Telomerase is a ribonucleoprotein enzyme typically required for sustained cell proliferation. Although both telomerase activity and the telomerase catalytic protein component, TbTERT, have been identified in the eukaryotic pathogen Trypanosoma brucei, the RNA molecule that dictates telomere synthesis remains unknown. Here, we identify the RNA component of Trypanosoma brucei telomerase, TbTR, and provide phylogenetic and in vivo evidence for TbTR's native folding and activity. We show that TbTR is processed through trans-splicing, and is a capped transcript that interacts and copurifies with TbTERT in vivo. Deletion of TbTR caused progressive shortening of telomeres at a rate of 3-5 bp/population doubling (PD), which can be rescued by ectopic expression of a wild-type allele of TbTR in an apparent dose-dependent manner. Remarkably, introduction of mutations in the TbTR template domain resulted in corresponding mutant telomere sequences, demonstrating that telomere synthesis in T. brucei is dependent on TbTR. We also propose a secondary structure model for TbTR based on phylogenetic analysis and chemical probing experiments, thus defining TbTR domains that may have important functional implications in telomere synthesis.
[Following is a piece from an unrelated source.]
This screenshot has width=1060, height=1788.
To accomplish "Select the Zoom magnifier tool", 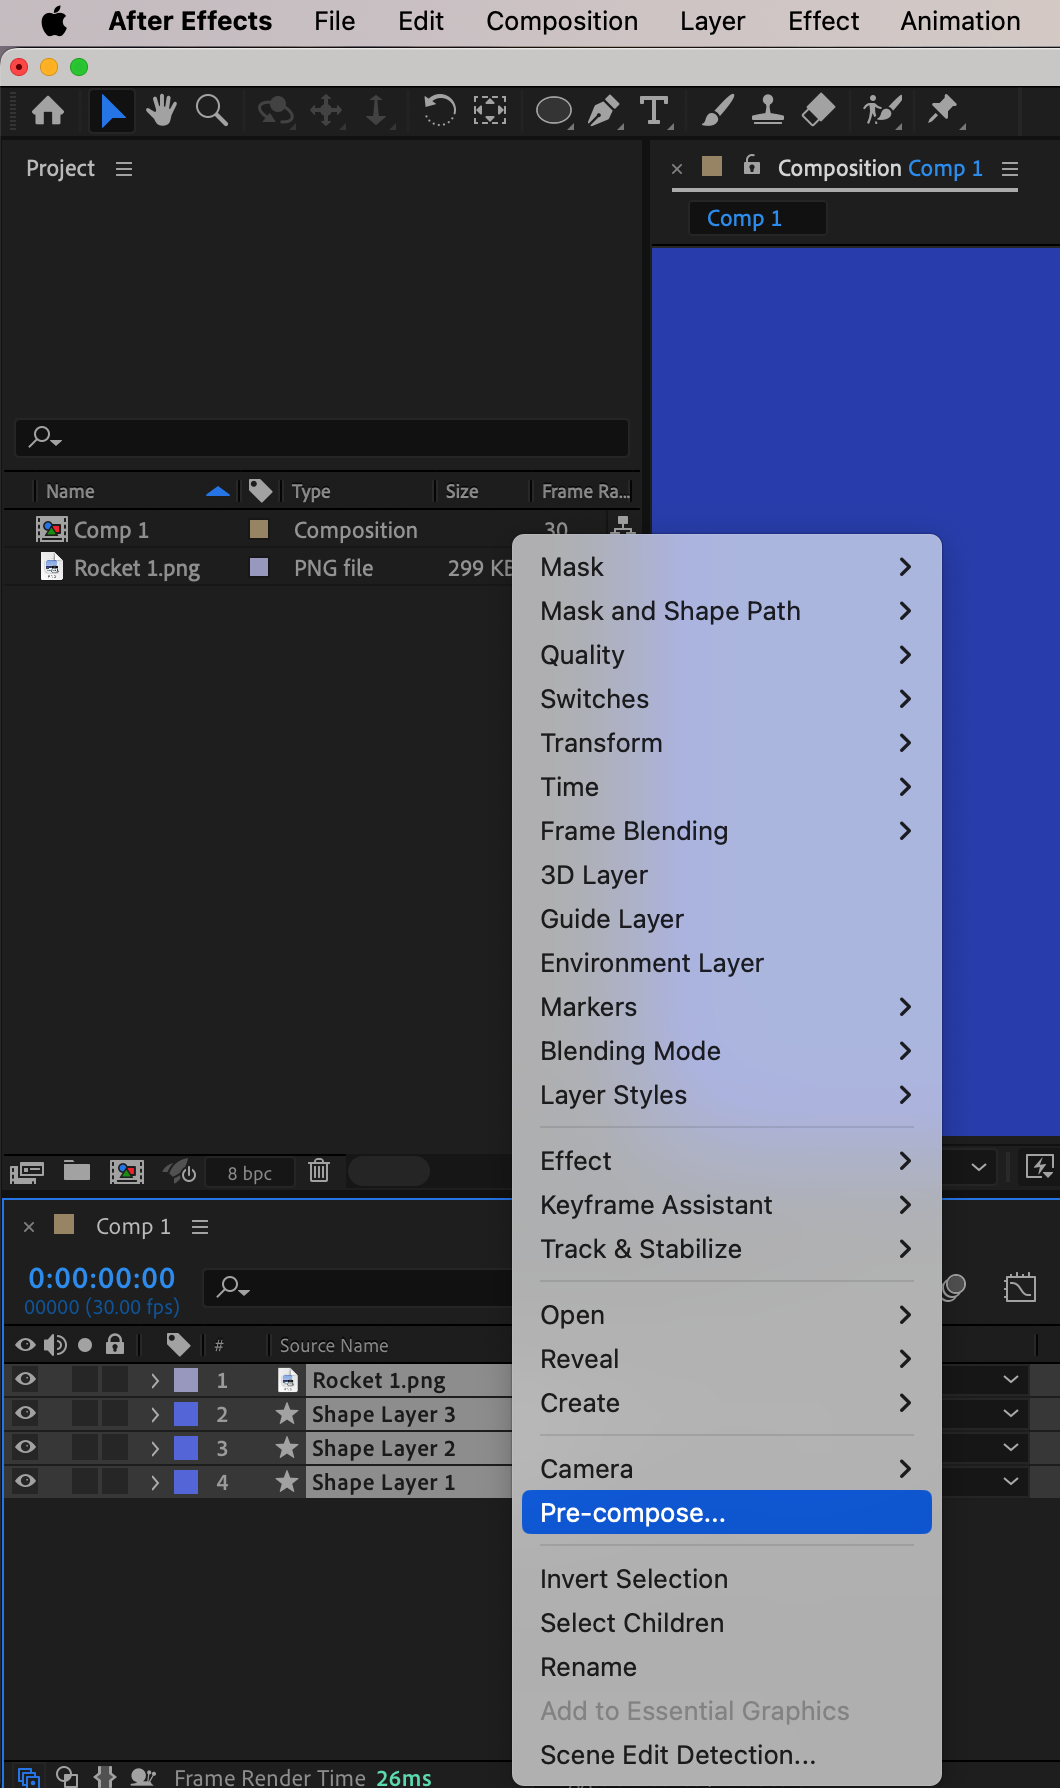I will [211, 111].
Identification and characterization of TbTR not only provide important insights into T. brucei telomere functions, which have been shown to play important roles in T. brucei pathogenesis, but also offer T. brucei as an attractive model system for studying telomerase biology in pathogenic protozoa and for comparative analysis of telomerase function with higher eukaryotes.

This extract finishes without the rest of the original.